The inspiration to Tory’s Spring 2018 collection, David Hicks didn’t just have a way with colors and patterns and visually appealing rooms — he had a way with words, too. Here, we present a few of his guidelines to great design, courtesy of his 1979 book Living with Design.
1.
“Good taste is something you acquire. You can teach it to yourself, but you must be deeply interested. It is in no way dependent on money.”
2.
“Even the most ordinary, everyday objects benefit from careful arrangement. When I buy grapefruit or oranges I arrange them in a large pottery bowl to be a decorative feature until they are consumed. I arrange utensils in our kitchen with a sense of design; I buy soap which will go well with the color scheme of the bathroom.

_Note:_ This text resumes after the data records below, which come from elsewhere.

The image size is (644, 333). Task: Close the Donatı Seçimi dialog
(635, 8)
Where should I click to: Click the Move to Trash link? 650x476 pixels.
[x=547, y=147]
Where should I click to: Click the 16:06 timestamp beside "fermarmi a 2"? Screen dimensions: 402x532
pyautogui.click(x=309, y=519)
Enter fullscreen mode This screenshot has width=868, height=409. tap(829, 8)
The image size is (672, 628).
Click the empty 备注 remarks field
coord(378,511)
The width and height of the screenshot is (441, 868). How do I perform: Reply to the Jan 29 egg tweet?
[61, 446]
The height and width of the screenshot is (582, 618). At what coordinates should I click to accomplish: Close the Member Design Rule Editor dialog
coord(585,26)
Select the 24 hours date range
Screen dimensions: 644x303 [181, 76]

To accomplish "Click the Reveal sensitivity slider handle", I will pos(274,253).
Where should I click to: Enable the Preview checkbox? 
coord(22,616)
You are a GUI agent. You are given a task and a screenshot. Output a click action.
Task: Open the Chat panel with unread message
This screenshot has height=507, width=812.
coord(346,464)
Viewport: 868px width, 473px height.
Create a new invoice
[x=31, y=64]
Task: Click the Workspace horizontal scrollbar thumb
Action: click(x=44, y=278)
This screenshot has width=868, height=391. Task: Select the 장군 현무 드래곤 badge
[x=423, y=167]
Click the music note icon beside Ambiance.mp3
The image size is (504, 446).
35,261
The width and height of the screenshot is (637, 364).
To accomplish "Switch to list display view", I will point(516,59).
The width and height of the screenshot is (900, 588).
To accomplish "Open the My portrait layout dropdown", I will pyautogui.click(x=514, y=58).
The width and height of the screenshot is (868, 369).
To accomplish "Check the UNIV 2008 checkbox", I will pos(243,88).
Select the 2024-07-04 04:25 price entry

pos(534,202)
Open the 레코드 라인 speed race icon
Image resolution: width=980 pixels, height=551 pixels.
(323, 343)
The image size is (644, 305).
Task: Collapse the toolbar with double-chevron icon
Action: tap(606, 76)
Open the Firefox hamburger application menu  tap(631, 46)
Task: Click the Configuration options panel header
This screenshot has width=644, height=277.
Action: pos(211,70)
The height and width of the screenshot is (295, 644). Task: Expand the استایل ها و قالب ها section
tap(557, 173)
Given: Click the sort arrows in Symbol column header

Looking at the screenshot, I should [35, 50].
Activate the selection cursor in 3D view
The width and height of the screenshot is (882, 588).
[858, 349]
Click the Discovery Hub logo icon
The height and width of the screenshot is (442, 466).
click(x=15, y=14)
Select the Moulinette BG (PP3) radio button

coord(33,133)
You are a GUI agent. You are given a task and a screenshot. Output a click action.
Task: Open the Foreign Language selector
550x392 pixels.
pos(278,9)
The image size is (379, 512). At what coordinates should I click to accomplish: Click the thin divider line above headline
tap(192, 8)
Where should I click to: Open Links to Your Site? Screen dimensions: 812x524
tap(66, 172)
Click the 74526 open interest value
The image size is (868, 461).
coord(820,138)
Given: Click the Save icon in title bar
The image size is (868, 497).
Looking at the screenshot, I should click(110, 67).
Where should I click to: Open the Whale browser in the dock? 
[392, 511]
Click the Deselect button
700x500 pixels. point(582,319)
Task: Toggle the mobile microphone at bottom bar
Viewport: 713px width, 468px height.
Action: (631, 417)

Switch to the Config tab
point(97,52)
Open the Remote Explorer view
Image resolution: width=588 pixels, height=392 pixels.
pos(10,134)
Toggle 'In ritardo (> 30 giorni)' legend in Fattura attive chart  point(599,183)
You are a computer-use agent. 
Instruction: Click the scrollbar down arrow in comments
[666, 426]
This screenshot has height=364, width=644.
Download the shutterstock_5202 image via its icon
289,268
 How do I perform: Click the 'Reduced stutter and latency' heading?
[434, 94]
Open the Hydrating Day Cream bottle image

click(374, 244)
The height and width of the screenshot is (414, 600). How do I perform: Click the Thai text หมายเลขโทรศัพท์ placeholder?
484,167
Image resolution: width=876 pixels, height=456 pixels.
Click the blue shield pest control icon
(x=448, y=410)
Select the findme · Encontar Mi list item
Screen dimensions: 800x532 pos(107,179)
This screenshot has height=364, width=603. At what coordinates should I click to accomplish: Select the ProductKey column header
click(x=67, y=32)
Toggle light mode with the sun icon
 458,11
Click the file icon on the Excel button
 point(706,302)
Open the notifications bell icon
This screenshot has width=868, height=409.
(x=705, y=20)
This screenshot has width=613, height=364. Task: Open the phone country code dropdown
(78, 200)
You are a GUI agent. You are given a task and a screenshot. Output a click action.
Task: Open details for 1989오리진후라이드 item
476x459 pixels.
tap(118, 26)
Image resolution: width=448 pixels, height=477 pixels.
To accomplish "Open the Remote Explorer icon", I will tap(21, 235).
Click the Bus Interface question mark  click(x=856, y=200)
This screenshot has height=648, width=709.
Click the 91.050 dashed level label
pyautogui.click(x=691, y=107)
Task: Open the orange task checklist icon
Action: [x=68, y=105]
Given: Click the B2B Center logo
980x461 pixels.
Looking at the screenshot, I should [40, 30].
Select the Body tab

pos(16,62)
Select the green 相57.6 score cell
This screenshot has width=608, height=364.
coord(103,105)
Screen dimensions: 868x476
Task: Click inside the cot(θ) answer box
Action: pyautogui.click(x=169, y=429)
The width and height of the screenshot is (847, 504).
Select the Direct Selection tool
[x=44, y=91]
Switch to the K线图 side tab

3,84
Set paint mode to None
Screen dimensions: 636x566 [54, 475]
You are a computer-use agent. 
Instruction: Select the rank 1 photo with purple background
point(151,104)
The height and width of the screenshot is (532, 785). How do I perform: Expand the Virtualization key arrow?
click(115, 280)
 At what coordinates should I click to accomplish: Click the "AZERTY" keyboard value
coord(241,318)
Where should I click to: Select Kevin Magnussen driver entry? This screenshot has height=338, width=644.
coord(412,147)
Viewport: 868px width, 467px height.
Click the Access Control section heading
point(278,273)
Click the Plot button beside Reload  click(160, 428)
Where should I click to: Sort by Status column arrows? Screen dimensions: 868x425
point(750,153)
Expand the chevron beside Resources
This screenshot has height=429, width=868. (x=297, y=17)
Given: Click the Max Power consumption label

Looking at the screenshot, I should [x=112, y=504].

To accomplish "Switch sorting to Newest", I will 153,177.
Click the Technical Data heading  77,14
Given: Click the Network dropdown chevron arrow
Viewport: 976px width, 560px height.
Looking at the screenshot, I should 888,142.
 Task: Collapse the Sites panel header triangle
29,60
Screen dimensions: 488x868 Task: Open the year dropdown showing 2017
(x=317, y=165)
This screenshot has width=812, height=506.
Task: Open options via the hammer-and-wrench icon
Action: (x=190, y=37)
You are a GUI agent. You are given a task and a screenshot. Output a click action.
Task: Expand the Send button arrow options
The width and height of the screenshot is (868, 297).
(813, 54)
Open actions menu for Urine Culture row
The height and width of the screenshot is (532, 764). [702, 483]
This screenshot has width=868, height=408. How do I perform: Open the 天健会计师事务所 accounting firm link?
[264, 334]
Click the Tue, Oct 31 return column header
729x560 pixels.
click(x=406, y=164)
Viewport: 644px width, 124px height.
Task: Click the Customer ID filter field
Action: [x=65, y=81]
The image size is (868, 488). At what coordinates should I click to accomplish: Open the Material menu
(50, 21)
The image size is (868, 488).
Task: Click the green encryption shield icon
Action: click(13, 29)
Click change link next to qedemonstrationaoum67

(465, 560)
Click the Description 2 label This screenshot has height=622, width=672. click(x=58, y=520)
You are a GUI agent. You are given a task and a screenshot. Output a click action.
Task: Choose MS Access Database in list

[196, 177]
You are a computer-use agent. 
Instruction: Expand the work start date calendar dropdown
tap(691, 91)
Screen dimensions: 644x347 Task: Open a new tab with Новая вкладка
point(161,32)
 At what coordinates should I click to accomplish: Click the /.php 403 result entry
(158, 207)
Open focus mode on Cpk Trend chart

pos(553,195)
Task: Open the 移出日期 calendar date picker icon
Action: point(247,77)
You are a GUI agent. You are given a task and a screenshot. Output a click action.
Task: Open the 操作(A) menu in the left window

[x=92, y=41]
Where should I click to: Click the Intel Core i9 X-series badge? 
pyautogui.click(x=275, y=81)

One can enhance one’s life visually all the time if even the simplest things — the way magazines are put out on a table, logs stacked, suits or dresses hung in a wardrobe, gum-boots lined or cassettes stored (mined are in perspex boxes stacked on top of each other) — are arranged with style.”
3.
“Expensive antiqued velvet is hideous yet plain coarse linen is inexpensive and elegant.”
4.
“There is, in fact, an acceptable way of using almost everything. If someone asked me to design a room for them, but confessed that they collected gnomes, I would make a gnomescape on a table. If someone had a passion for flights of ducks I would say that I would use not just one but nine flights and would arrange them in a Vasarely-type way, painting the ducks black and white alternately.”
5.
“Fluorescent lighting has no place in the home.”
6.
“I have always loathed plastic flowers, and would categorically rule them out. On the other hand, I have sometimes quite liked flowers made out of gauze or chiffon.”
7.
“Taste is choosing a tie to go with a shirt to go with a suit to go with an occasion. It is the way you arrange oranges in a greengrocer’s shop; the way you light your room; the color you choose for the outside of your motorcar.”
8.
“Good lighting is subtle lighting; the more sources of light, the subtler the effect.”
9.
“I like to have a real fire burning in the fireplace — always a most welcoming sight. One of my great delights is to put a small twig of juniper into the fire for two minutes and then, having blown out the flame, carry it round the room, because the smoke smells absolutely delicious.”
10.
“I like rows and rows of tonic water bottles, apple juice and tomato juice, two or three syphons and several backup bottles of spirits lined up behind each other; it gives a generous welcoming atmosphere and if a busload of friends do descend upon you, you are ready for them.”